### O que fazer:
1. Devolva sem alterações a passagem do trecho sobre tradução que começa nas palavras "Ernesto Sábato disse" e termina depois de "Sentiram o problema?".
2. Responda a cada item com base no trecho sobre tradução.
(a) Quem fez, de fato, a tradução argentina de Orlando?
(b) Por quantos revisores uma tradução ainda passa depois do editor?
(c) Que número é dado como exemplo de algo que vale o mesmo no Brasil e na China?

### Trecho do documento:
Toda tradução pode ser criticada. As palavras não são como os números. Um quatro vale tanto no Brasil como na China, hoje ou daqui a cem anos. As palavras têm mais de um sentido, têm sinônimos, ritmos, reverberações. As palavras variam na mesma língua, dependendo da época, da região. As palavras envelhecem, morrem, às vezes ressuscitam ou trocam de identidade. Quer dizer, uma boa tradução está mais para arte do que ciência e por isso o seu julgamento não é preto no branco, dando margem a muitos argumentos.

Ernesto Sábato disse que a tradução argentina de Orlando, de Virginia Woolf, é demasiado borgeana, porque logo no começo se fala num “vasto mouro”. Jorge Luis Borges achou curioso, porque a tradução foi feita por sua mãe, embora os editores tenham preferido usar o nome dele. De qualquer forma, a tradução brasileira de Orlando, assinada por Cecília Meireles, também fala num “vasto mouro”. Sentiram o problema?

Agora, no feijão com arroz de todo dia, há erros absurdos, tão objetivos como bofetadas na cara do leitor. Mas vamos repartir a culpa. Uma tradução sai das mãos do tradutor e passa pela leitura de um editor que, para estar no cargo, espera-se, deve ser sensível e inteligente. Depois ela ainda passa por uns dois ou três revisores que devem saber português para serem revisores. Se eles topam com algo estranho, comunicam ao editor que, se não pode resolver o caso sozinho, fala com o tradutor ou outra pessoa. O que não se sabe, se pesquisa. Parece um esquema seguro, não parece? Mas basta folhear algumas páginas de meia dúzia de livros para termos dúvidas.

### Material fornecido:

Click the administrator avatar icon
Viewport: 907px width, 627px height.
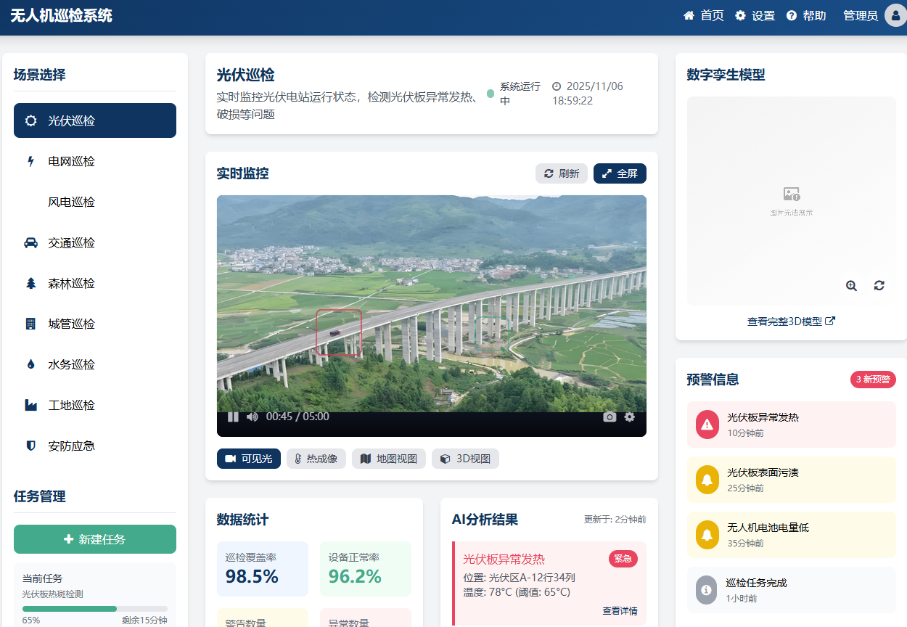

### Resultados:
1.
Ernesto Sábato disse que a tradução argentina de Orlando, de Virginia Woolf, é demasiado borgeana, porque logo no começo se fala num “vasto mouro”. Jorge Luis Borges achou curioso, porque a tradução foi feita por sua mãe, embora os editores tenham preferido usar o nome dele. De qualquer forma, a tradução brasileira de Orlando, assinada por Cecília Meireles, também fala num “vasto mouro”. Sentiram o problema?

2.
(a) A mãe de Jorge Luis Borges.
(b) Por uns dois ou três revisores.
(c) O quatro.